“Come, devils!” I bellowed exultantly. “Come and slake my ceaseless thirst! I shall smite and slay until not one of you stands, and only twisted flesh and sundered bones shall remain in my ruinous wake!”
“I’m glad you’re enjoying yourself,” barked Asenthine as he calmly dispatched another adversary. “But not all of us have the benefit of your ensorcelled vesture!”
“Fear not, Asenthine! If you fall in the fray, I shall battle on and avenge your death!”
“That was not my meaning,” the Alunai hissed irately. “How does the witch fare?”
“How should I know?” I gnarred, cleaving another Niaughu to mangled ruin.
“The spell she cast, you dolt!” Asenthine bellowed. “See through her eyes!”
“Ah, yes!” I replied. “In the grip of the red rage, I had all but forgotten!”

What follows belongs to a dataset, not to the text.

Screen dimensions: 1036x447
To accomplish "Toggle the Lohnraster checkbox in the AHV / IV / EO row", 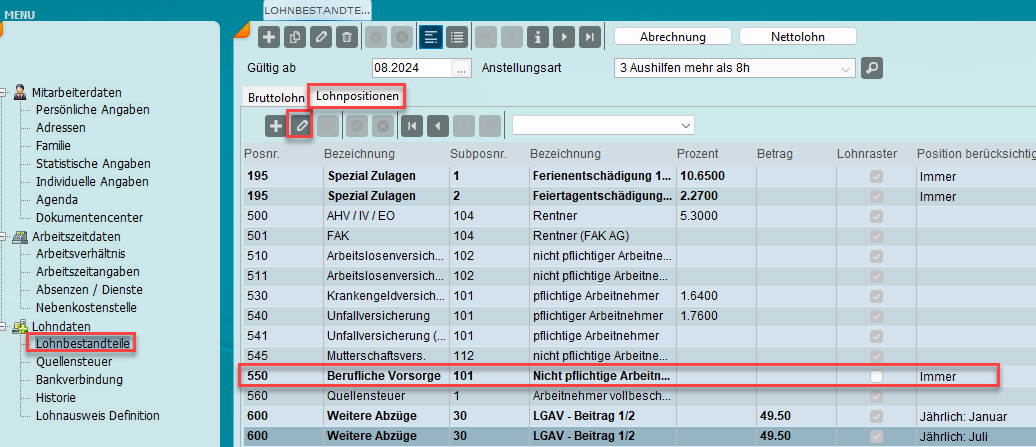I will (x=877, y=215).
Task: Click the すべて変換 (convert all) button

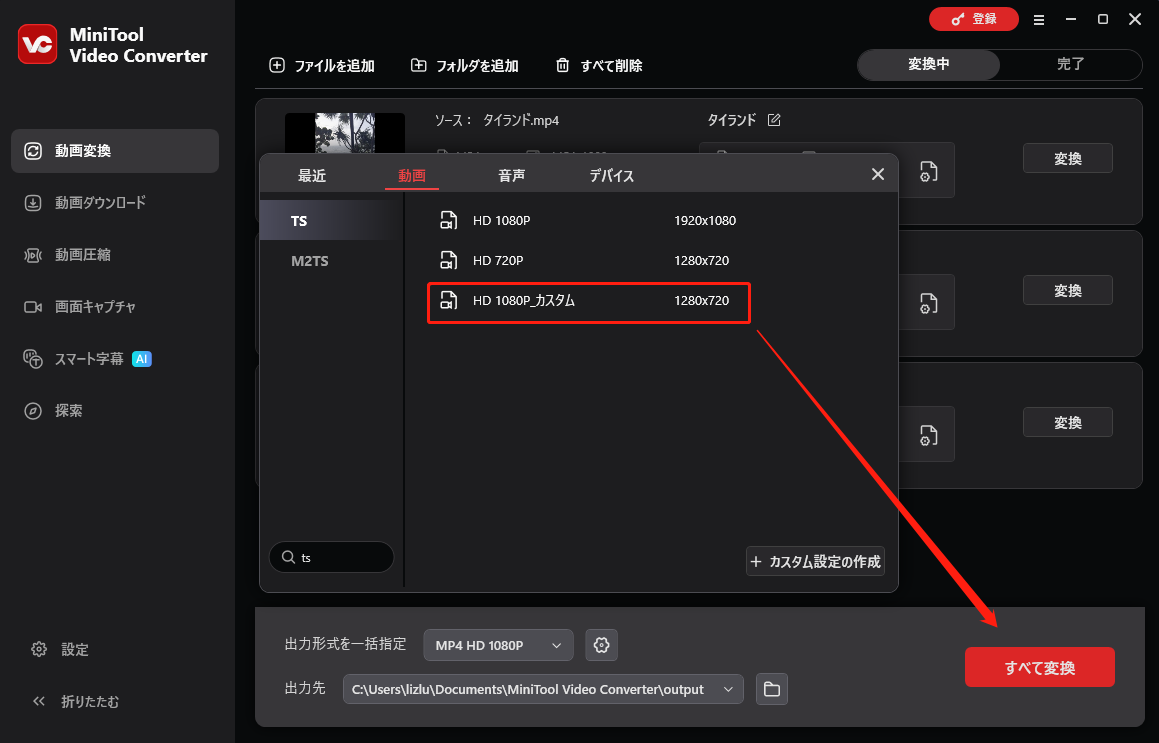Action: (x=1039, y=667)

Immediately, I focused upon D’vartha, striving to picture the witch’s alluring form in my mind’s eye. To my astonishment, my field of vision instantly began to shimmer as the battleground’s vista melted briskly away to be replaced by the subterranean tunnels of Esmadrunga’s labyrinthine barrow. I was indeed seeing through D’vartha’s eyes, presently beholding a charred and twisted mass of dead Niaughu in the torchlit cavern before me, evidently dispatched by the witch’s sorcery. Moments later, another image coalesced in the shadow; that of the tentacled and tumescent form of Esmadrunga herself. I felt a shudder of revulsion as I gazed upon that familiar and disquieting entity; its pallid, moss-encrusted bulk shuddering obscenely in the slime-befouled depths and its vile, vaguely porcine countenance leering malevolently. I witnessed D’vartha’s staff blaze abruptly with viridescent light, the sudden luminescence filling the foul subterrane with a scintillant and purifying aura. Instantly, the black eyes of Esmadrunga glimmered and her toothsome maw yawned wide. I continued to watch enthralled as D’vartha swiftly proffered the severed head of Xycanthia to the demonic queen, placing it reverentially within that viscid, pulsating orifice. A scant second before Esmadrunga’s dagger-like teeth closed about the decaying skull, Xycanthia’s dead eyes turned suddenly to behold her sister, the malefic orbs flaring brightly with a fell, crimson light. A ghastly, ululating scream then escaped the slain vampyress’ rotting throat and a heartbeat later, the grotesquely bloated monarch of the mound promptly devoured the feculent offering whole. The image within the barrow then became shrouded in shadow and for a fleeting moment I was overcome with a sensation akin to falling from a precipitous height. With a jolt, my vision abruptly shifted to the marshy battleground once more.
“Well?” snapped Asenthine tersely.
“She has communed with Esmadrunga,” I replied, feeling a sharp pain lance suddenly through my temples. “But there was no sign of Nesadomntha!”
“Then we fight on, and pray that witch’s exploits have wrought something worthwhile!”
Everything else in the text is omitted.